Sunday, January 15, 2012

Fair Trade Frolics

This is just remarkable. Mr. Overwater did convince me of the importance people on the left attach to good intentions, regardless of whether the consequences are actually good. I think that is a big explanation of the popularity of "fair trade": I am paying more for this, an act of sacrifice and therefore of virtue. The fact that essentially none of the money actually makes it to the farmers is beside the point. I sacrificed, and therefore I am a good person.

But it's bizarre that people actually think the fair trade scam makes food healthier, or that it has fewer calories. Wow. You bedwetters believe that whatever lame secular god you worship will bless you with thinness, because you performed the good work of paying more for regular old coffee that happens to have a "fair trade" label on it.

The “Fair Trade” Effect: Health Halos From Social Ethics Claims

Jonathon Schuldt, Dominique Muller & Norbert Schwarz
Social Psychological and Personality Science, forthcoming

Abstract: The authors provide evidence that social ethics claims on food packaging (e.g., fair trade) can promote the misperception that foods are lower-calorie and therefore appropriate for greater consumption. In Study 1, participants evaluating chocolate provided lower calorie judgments when it was described as fair trade — a claim silent on calorie content but signifying that trading partners received just compensation for their work.
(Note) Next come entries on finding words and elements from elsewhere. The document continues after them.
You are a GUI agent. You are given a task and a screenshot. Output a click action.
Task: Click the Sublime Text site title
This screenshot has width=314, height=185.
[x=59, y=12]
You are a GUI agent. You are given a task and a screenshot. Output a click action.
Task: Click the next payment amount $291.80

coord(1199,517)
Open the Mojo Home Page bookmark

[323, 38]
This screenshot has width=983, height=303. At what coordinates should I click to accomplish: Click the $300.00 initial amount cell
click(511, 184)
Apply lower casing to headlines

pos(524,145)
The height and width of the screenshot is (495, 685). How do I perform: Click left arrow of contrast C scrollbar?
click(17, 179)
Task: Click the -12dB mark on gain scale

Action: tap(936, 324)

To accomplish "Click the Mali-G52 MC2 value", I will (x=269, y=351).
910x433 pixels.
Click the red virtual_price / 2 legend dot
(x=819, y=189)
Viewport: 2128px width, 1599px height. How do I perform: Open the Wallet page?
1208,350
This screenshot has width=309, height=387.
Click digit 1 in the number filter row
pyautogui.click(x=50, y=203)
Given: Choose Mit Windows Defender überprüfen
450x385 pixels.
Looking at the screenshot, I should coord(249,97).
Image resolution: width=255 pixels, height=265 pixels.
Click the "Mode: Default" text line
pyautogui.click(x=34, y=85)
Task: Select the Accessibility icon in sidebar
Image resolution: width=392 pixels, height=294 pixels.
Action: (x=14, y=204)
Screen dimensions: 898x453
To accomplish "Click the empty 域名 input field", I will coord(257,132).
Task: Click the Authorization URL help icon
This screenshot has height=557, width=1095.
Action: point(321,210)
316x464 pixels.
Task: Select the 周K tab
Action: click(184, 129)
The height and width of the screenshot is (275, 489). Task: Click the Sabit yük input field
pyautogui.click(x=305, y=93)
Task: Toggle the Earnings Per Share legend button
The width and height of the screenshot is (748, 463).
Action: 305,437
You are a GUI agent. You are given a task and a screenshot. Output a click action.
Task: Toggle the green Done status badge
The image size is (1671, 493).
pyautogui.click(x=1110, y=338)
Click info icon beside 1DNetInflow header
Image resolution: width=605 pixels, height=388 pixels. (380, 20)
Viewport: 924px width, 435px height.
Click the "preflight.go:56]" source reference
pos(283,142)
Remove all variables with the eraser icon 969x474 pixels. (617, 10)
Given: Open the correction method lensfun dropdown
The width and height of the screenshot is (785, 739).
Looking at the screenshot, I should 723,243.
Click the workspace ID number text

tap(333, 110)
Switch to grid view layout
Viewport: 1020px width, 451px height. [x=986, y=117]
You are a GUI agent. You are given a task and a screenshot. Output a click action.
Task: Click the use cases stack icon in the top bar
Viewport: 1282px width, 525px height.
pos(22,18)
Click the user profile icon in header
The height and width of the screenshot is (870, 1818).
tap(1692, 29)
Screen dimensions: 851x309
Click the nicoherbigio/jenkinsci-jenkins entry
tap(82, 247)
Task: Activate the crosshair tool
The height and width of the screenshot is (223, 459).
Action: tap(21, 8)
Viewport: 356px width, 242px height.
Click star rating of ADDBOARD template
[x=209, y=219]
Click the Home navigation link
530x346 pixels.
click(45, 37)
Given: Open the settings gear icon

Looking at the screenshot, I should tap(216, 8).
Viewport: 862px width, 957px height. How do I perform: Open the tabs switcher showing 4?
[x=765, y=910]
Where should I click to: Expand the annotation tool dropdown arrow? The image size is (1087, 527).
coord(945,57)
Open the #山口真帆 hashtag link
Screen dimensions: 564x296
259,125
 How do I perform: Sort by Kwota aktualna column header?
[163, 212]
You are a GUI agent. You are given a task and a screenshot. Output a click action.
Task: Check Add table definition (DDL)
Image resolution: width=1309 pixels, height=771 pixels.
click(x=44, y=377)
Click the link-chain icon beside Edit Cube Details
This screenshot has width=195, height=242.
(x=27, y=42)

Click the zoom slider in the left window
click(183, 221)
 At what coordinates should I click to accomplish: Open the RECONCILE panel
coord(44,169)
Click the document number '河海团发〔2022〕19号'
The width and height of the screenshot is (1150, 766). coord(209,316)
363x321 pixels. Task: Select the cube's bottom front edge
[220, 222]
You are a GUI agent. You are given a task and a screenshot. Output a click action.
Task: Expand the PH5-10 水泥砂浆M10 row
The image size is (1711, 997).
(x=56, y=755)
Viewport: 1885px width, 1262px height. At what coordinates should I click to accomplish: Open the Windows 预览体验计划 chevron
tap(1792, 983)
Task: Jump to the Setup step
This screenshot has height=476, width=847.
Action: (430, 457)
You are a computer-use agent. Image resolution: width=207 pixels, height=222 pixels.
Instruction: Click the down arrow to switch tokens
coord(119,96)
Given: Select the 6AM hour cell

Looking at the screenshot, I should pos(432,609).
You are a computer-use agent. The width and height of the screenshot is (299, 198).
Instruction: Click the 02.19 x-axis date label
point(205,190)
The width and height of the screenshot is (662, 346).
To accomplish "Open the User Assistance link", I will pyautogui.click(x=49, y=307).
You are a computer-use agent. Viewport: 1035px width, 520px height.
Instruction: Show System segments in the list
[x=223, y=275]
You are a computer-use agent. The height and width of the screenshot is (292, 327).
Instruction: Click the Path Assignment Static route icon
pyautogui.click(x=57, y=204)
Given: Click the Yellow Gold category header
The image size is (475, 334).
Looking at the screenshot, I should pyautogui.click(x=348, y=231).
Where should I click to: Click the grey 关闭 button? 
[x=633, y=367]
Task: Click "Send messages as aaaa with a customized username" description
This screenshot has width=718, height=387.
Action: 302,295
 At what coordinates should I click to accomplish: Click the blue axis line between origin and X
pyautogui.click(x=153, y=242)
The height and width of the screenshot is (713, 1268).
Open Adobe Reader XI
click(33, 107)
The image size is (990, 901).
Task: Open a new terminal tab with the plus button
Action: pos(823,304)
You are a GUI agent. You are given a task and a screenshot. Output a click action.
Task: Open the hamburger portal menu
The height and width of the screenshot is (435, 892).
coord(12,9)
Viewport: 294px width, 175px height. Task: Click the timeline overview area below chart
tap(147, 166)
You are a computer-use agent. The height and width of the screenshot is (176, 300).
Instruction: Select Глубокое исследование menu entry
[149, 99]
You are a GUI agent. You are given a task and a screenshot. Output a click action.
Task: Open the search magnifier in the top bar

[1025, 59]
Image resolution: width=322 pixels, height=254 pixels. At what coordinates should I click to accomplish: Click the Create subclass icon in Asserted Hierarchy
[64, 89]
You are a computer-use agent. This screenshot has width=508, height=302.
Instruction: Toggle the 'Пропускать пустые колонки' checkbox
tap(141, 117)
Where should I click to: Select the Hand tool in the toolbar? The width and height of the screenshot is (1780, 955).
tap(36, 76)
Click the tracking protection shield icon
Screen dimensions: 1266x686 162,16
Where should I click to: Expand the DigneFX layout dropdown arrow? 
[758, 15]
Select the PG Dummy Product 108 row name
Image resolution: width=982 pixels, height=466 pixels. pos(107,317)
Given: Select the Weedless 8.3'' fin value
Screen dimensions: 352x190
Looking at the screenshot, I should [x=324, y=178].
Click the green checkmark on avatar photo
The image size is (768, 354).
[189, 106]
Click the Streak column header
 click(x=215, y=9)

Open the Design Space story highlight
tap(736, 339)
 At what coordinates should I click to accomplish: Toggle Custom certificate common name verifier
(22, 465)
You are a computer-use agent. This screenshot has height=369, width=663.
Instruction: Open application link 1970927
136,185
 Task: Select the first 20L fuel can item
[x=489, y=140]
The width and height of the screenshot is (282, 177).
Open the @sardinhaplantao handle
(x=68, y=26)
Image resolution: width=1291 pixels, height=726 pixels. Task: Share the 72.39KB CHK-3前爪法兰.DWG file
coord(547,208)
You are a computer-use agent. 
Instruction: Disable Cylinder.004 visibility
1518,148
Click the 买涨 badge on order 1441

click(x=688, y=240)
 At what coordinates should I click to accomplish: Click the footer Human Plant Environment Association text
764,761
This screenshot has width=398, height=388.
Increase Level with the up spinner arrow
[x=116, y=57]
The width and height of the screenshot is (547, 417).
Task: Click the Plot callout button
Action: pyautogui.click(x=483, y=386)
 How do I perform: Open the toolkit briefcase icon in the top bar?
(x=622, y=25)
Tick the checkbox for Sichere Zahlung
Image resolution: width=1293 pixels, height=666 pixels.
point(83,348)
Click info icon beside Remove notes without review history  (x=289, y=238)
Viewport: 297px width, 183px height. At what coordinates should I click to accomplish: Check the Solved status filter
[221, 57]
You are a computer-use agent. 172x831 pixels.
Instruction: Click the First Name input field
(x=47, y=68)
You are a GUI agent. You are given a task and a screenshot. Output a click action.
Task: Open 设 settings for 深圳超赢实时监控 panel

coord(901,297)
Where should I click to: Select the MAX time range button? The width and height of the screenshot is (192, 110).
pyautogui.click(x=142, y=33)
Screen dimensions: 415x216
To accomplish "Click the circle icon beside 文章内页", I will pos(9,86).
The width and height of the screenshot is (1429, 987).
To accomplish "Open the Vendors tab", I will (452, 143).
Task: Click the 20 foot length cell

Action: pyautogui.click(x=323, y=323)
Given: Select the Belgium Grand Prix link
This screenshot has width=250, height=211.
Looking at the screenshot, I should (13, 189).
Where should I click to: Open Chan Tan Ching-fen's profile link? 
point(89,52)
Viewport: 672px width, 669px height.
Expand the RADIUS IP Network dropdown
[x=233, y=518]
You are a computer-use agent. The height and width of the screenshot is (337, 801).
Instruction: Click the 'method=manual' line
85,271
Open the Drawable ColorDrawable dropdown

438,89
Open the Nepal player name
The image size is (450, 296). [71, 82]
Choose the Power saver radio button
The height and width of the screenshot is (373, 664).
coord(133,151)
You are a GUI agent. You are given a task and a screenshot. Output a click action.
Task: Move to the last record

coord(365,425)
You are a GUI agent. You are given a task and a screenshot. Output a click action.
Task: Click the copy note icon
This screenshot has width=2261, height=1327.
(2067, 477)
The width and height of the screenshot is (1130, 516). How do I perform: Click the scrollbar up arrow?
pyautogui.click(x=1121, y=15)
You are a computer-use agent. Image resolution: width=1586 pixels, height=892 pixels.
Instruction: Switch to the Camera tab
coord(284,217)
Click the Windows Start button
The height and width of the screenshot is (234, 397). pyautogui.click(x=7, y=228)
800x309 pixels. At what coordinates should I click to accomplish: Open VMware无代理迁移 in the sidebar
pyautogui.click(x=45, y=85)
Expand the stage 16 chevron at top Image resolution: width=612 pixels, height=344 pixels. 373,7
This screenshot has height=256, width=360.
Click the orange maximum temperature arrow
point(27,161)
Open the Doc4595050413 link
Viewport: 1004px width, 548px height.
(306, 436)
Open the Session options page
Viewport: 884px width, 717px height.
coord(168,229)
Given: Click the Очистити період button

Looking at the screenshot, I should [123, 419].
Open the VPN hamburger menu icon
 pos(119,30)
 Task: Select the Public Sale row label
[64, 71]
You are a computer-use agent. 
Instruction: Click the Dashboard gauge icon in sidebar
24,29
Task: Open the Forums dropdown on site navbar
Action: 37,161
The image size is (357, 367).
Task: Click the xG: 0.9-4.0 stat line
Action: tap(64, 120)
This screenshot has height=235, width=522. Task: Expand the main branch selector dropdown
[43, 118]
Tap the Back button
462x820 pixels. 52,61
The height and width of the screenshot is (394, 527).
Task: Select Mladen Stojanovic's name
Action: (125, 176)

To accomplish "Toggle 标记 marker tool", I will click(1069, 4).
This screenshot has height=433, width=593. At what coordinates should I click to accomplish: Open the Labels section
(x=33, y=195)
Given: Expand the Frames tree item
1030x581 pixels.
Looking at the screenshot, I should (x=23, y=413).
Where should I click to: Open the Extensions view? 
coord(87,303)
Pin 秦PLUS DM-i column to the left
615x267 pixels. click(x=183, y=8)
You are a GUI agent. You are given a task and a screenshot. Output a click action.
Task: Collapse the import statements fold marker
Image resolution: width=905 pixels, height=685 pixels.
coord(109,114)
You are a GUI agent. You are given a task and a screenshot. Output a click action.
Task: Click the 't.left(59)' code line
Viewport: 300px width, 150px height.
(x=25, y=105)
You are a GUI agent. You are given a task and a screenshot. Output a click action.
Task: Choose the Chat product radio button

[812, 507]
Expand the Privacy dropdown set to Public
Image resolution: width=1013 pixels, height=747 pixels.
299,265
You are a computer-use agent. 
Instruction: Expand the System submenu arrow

Further establishing this effect, Study 2 revealed that chocolate was perceived as lower-calorie when a company was simply described as treating its workers ethically (e.g., providing excellent wages and health care) as opposed to unethically (e.g., providing poor wages and no health care) among perceivers with strong ethical food values, consistent with halo logic. Moreover, calorie judgments mediated the same interaction pattern on recommendations of consumption frequency, suggesting that amid the ongoing obesity crisis, social ethics claims might nudge some perceivers to overindulge. Theoretical and applied implications are discussed.

Nod to Kevin Lewis

1 comment:

Brad Hutchings said...

This reminds me of the working title of an early draft of Robert Cialdini's Influence: Science and Practice. It was called People: Dumber than Bricks. j/k

But seriously... The marketers hawking "Fair Trade" products already knew this. That's why it's a gold mine.